#### Given data

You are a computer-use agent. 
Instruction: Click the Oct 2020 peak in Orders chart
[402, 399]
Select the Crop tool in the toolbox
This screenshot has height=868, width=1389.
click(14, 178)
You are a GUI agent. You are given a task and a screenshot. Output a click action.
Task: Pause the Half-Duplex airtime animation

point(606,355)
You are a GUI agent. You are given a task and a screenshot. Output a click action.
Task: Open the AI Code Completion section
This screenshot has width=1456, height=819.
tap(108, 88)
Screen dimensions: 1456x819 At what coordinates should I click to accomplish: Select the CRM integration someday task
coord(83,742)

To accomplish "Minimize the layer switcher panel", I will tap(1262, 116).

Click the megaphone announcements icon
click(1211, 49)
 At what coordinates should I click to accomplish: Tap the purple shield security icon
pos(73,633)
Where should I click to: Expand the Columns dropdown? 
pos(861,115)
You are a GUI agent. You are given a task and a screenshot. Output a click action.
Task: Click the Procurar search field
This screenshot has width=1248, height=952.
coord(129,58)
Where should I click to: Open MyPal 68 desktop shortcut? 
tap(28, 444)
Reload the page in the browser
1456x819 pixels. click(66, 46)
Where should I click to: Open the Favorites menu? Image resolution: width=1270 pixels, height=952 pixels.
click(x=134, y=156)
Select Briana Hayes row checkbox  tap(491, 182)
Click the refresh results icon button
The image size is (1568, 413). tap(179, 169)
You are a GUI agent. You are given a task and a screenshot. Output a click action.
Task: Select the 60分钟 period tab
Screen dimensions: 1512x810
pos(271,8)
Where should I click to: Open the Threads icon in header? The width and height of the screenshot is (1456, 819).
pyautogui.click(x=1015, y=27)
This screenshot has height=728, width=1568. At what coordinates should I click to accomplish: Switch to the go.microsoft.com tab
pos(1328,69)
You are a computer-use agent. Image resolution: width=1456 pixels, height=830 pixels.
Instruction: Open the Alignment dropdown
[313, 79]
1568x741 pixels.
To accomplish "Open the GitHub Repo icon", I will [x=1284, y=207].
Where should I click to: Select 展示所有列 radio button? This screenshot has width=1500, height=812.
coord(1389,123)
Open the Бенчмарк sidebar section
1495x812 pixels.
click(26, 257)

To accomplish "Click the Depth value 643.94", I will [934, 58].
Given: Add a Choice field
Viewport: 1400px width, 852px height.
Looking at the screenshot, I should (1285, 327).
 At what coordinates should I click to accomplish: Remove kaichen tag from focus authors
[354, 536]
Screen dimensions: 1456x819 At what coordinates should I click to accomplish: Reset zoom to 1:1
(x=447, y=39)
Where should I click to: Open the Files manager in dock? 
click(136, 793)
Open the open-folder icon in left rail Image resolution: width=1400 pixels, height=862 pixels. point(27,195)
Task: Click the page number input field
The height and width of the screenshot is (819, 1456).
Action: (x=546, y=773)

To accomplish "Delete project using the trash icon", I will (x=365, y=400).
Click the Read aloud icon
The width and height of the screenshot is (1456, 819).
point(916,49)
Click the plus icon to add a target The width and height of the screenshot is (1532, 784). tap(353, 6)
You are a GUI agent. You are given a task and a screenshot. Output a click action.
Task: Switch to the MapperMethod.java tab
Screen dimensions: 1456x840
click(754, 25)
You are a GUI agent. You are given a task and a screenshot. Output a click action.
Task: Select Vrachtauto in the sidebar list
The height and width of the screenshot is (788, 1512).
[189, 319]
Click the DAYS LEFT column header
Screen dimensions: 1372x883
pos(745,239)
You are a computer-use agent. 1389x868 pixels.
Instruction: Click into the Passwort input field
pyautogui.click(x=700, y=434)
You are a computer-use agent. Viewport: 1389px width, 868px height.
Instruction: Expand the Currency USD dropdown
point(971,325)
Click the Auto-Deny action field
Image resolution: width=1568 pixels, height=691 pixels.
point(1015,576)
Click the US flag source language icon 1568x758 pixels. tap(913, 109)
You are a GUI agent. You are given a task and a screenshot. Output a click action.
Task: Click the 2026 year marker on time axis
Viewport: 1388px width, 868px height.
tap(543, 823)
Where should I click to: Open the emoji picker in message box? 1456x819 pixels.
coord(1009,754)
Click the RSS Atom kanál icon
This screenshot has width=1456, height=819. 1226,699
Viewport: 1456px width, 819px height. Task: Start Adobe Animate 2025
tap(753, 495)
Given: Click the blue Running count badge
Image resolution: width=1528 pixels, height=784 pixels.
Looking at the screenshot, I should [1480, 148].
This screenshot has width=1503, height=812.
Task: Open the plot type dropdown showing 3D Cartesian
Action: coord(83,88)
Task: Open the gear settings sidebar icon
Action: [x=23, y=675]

########

Problem » All of the records above should be transcribed exactly.

Answer area »
You are a computer-use agent. 
Instruction: Click the Oct 2020 peak in Orders chart
[402, 399]
Select the Crop tool in the toolbox
This screenshot has height=868, width=1389.
click(14, 178)
You are a GUI agent. You are given a task and a screenshot. Output a click action.
Task: Pause the Half-Duplex airtime animation

point(606,355)
You are a GUI agent. You are given a task and a screenshot. Output a click action.
Task: Open the AI Code Completion section
This screenshot has width=1456, height=819.
tap(108, 88)
Screen dimensions: 1456x819 At what coordinates should I click to accomplish: Select the CRM integration someday task
coord(83,742)

To accomplish "Minimize the layer switcher panel", I will tap(1262, 116).

Click the megaphone announcements icon
click(1211, 49)
 At what coordinates should I click to accomplish: Tap the purple shield security icon
pos(73,633)
Where should I click to: Expand the Columns dropdown? 
pos(861,115)
You are a GUI agent. You are given a task and a screenshot. Output a click action.
Task: Click the Procurar search field
This screenshot has width=1248, height=952.
coord(129,58)
Where should I click to: Open MyPal 68 desktop shortcut? 
tap(28, 444)
Reload the page in the browser
1456x819 pixels. click(66, 46)
Where should I click to: Open the Favorites menu? Image resolution: width=1270 pixels, height=952 pixels.
click(x=134, y=156)
Select Briana Hayes row checkbox  tap(491, 182)
Click the refresh results icon button
The image size is (1568, 413). tap(179, 169)
You are a GUI agent. You are given a task and a screenshot. Output a click action.
Task: Select the 60分钟 period tab
Screen dimensions: 1512x810
pos(271,8)
Where should I click to: Open the Threads icon in header? The width and height of the screenshot is (1456, 819).
pyautogui.click(x=1015, y=27)
This screenshot has height=728, width=1568. At what coordinates should I click to accomplish: Switch to the go.microsoft.com tab
pos(1328,69)
You are a computer-use agent. Image resolution: width=1456 pixels, height=830 pixels.
Instruction: Open the Alignment dropdown
[313, 79]
1568x741 pixels.
To accomplish "Open the GitHub Repo icon", I will [x=1284, y=207].
Where should I click to: Select 展示所有列 radio button? This screenshot has width=1500, height=812.
coord(1389,123)
Open the Бенчмарк sidebar section
1495x812 pixels.
click(26, 257)

To accomplish "Click the Depth value 643.94", I will [934, 58].
Given: Add a Choice field
Viewport: 1400px width, 852px height.
Looking at the screenshot, I should (1285, 327).
 At what coordinates should I click to accomplish: Remove kaichen tag from focus authors
[354, 536]
Screen dimensions: 1456x819 At what coordinates should I click to accomplish: Reset zoom to 1:1
(x=447, y=39)
Where should I click to: Open the Files manager in dock? 
click(136, 793)
Open the open-folder icon in left rail Image resolution: width=1400 pixels, height=862 pixels. point(27,195)
Task: Click the page number input field
The height and width of the screenshot is (819, 1456).
Action: (x=546, y=773)

To accomplish "Delete project using the trash icon", I will (x=365, y=400).
Click the Read aloud icon
The width and height of the screenshot is (1456, 819).
point(916,49)
Click the plus icon to add a target The width and height of the screenshot is (1532, 784). tap(353, 6)
You are a GUI agent. You are given a task and a screenshot. Output a click action.
Task: Switch to the MapperMethod.java tab
Screen dimensions: 1456x840
click(754, 25)
You are a GUI agent. You are given a task and a screenshot. Output a click action.
Task: Select Vrachtauto in the sidebar list
The height and width of the screenshot is (788, 1512).
[189, 319]
Click the DAYS LEFT column header
Screen dimensions: 1372x883
pos(745,239)
You are a computer-use agent. 1389x868 pixels.
Instruction: Click into the Passwort input field
pyautogui.click(x=700, y=434)
You are a computer-use agent. Viewport: 1389px width, 868px height.
Instruction: Expand the Currency USD dropdown
point(971,325)
Click the Auto-Deny action field
Image resolution: width=1568 pixels, height=691 pixels.
point(1015,576)
Click the US flag source language icon 1568x758 pixels. tap(913, 109)
You are a GUI agent. You are given a task and a screenshot. Output a click action.
Task: Click the 2026 year marker on time axis
Viewport: 1388px width, 868px height.
tap(543, 823)
Where should I click to: Open the emoji picker in message box? 1456x819 pixels.
coord(1009,754)
Click the RSS Atom kanál icon
This screenshot has width=1456, height=819. 1226,699
Viewport: 1456px width, 819px height. Task: Start Adobe Animate 2025
tap(753, 495)
Given: Click the blue Running count badge
Image resolution: width=1528 pixels, height=784 pixels.
Looking at the screenshot, I should [1480, 148].
This screenshot has width=1503, height=812.
Task: Open the plot type dropdown showing 3D Cartesian
Action: coord(83,88)
Task: Open the gear settings sidebar icon
Action: [x=23, y=675]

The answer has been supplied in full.